Let's set aside the propaganda for a moment and get real: anyone with the slightest knowledge of Greek finances and the power structure of the Greek economy/society knew it was insanely risky to loan Greece billions of euros. No one can deny this, yet somehow the lenders deserve to be paid for their avarice, stupidity, incompetence and total disregard for the standards of prudent lending? No, they deserve to be destroyed--closed down and their assets auctioned off.

2. Greece will not be wiped out by leaving the euro currency--it will be freed to rebuilt itself with prudent fiscal management and policies that reward investment and penalize risky borrowing, speculation and corruption.

Here's the thing about Greece issuing its own fiat currency--it will force fiscal discipline in a way that the euro did not and could not. This is why the Greek Status Quo is quivering with fear--the gravy train of irresponsibility enabled by the euro is ending, and they are terrified of living within their means and having to face the discipline that the market will impose on the Greek fiat currency.

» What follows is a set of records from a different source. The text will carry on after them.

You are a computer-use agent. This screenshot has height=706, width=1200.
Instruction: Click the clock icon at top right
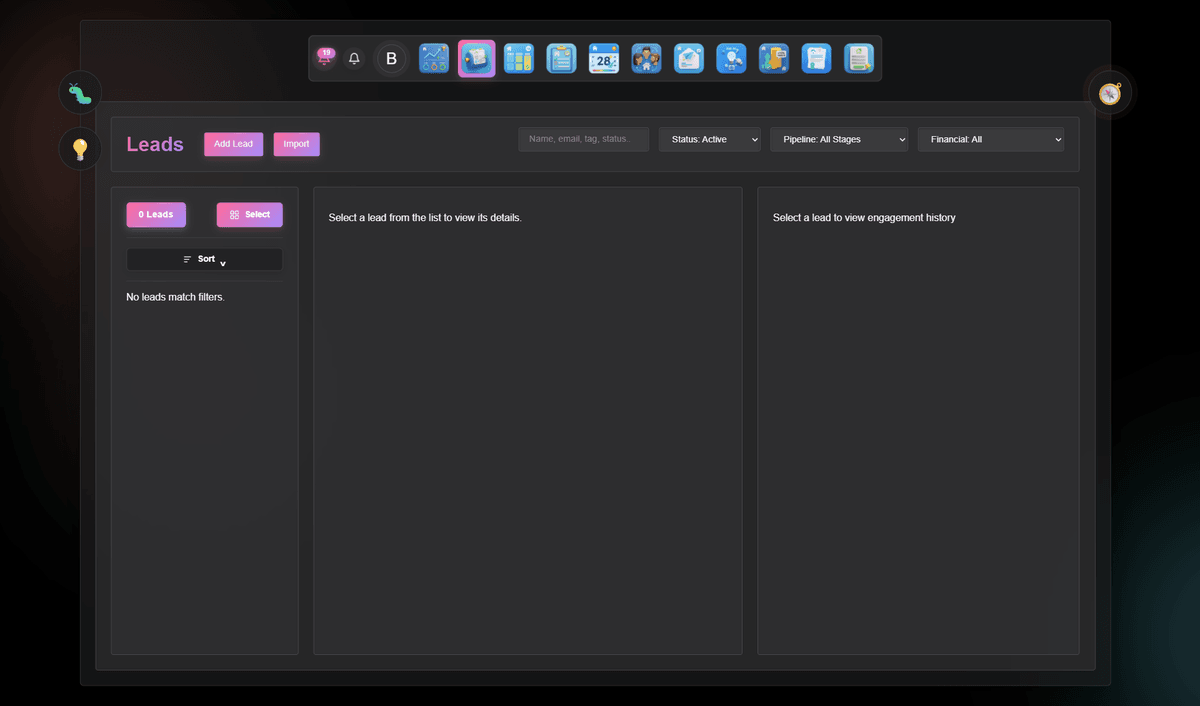(1110, 92)
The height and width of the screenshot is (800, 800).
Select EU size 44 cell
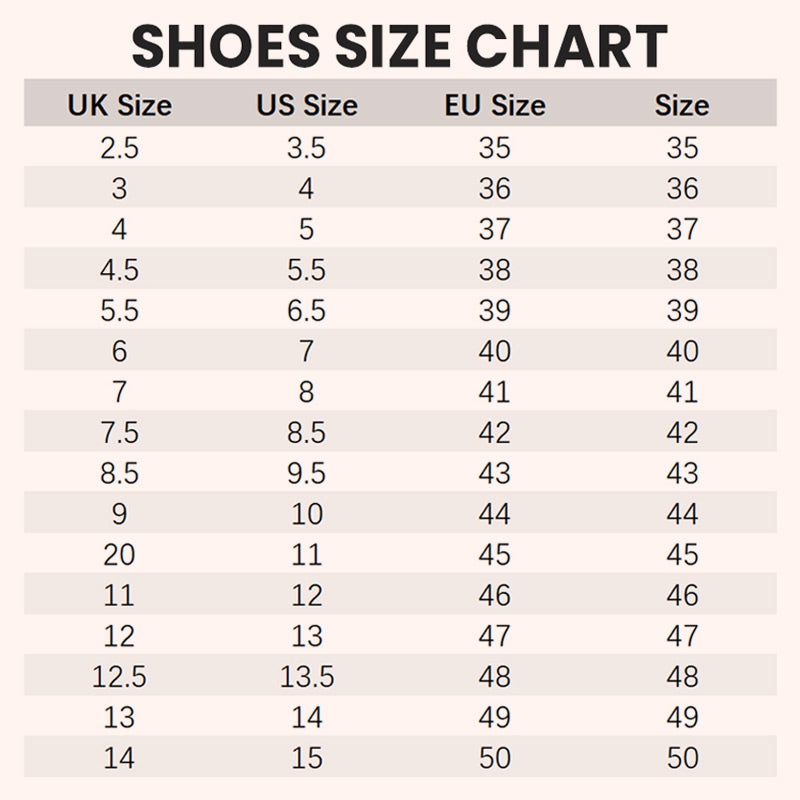[x=494, y=514]
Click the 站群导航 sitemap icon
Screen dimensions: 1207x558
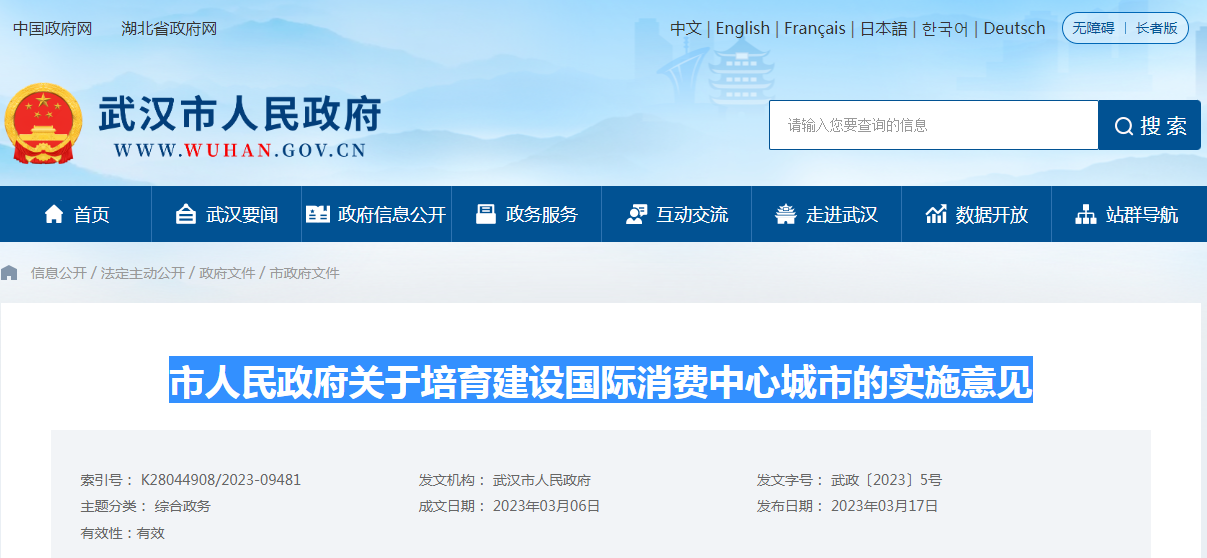point(1085,214)
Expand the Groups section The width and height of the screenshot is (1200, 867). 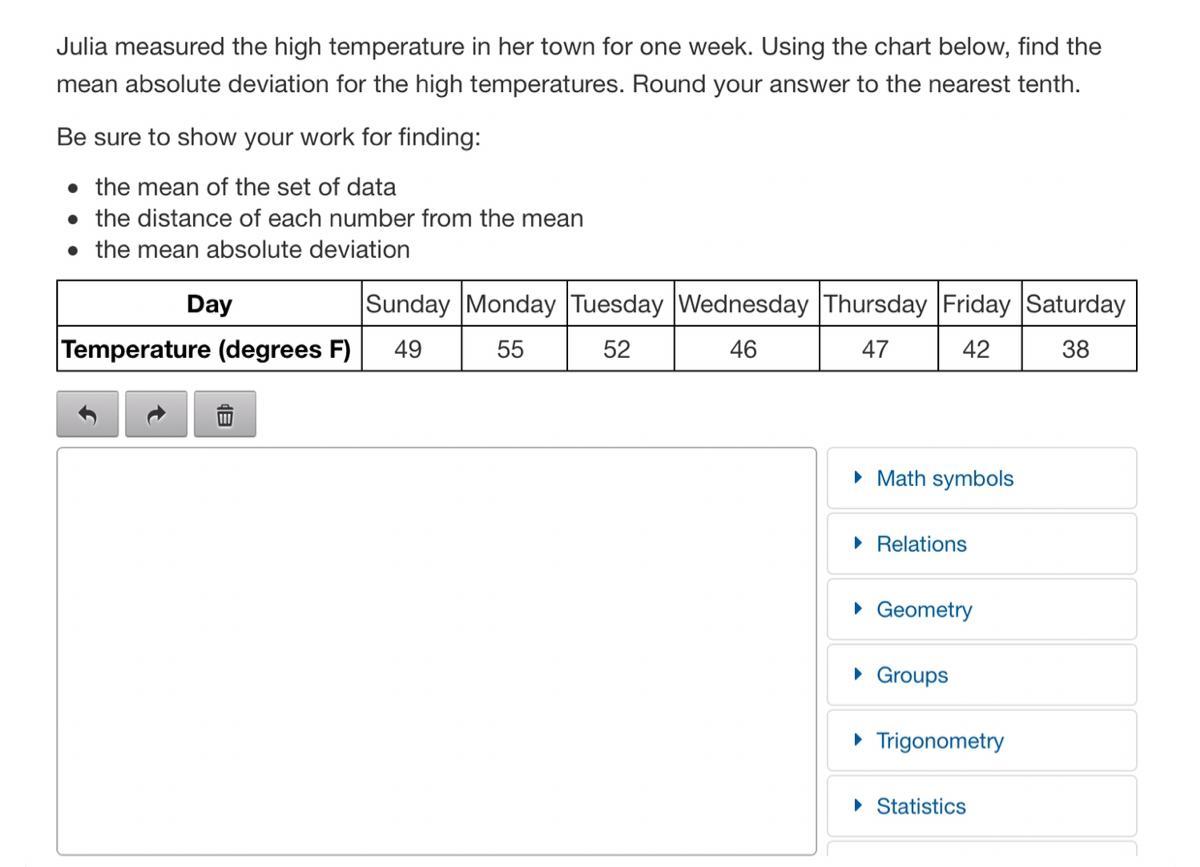tap(911, 675)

If there's one thing Greece needs more than anything, it's the discipline and the rewards of the market. Any nation that issues its own fiat currency has a choice: it can exercise fiscal prudence and enforce policies that reward entrepreneurism, prudent lending, savings, wise investments, fair taxation, etc., or it can try to prop up its bloated, corrupt kleptocracy by printing rivers of fiat money.

If it chooses the Dark Side and prints money in excess, it will soon drive the value of that currency to near-zero. The kleptocracy that hoped to benefit from money-printing is impoverished or forced to move their capital elsewhere.

In other words, Greece returning to being responsible for its own currency is a good thing. The new currency will be valued cheaply relative to other currencies at first, and this is also a good thing, as imports will be unaffordable for all but the wealthy (kiss BMW sales in Greece good-bye) and everything produced in Greece becomes a bargain globally.

This will attract capital seeking places where it can make a profit and is treated fairly, and it will enable Greece to rebuild its export sector and boost its substantial tourist trade.

The promise that marginal borrowers would be transformed into sterling-credit borrowers by adopting the euro was always a fantasy--and a painfully visible fantasy at that. Anyone with their eyes even partially open could see that the vast differences in productivity, credit, risk and culture between the eurozone nations made the euro unworkable from the start.

It was equally visible that the eurozone's inept policies and loose lending standards would obscure these fundamental differences until the damage would be too great to hide--which is exactly what transpired.

3. The hundreds of billions of euros in so-called bailouts did not help Greece--all they did was bail out imprudent lenders and Euroland Elites. Virtually none of these vast sums helped the Greek nation or its people; what little did stay in Greece flowed to the kleptocrats that continued to rule Greece.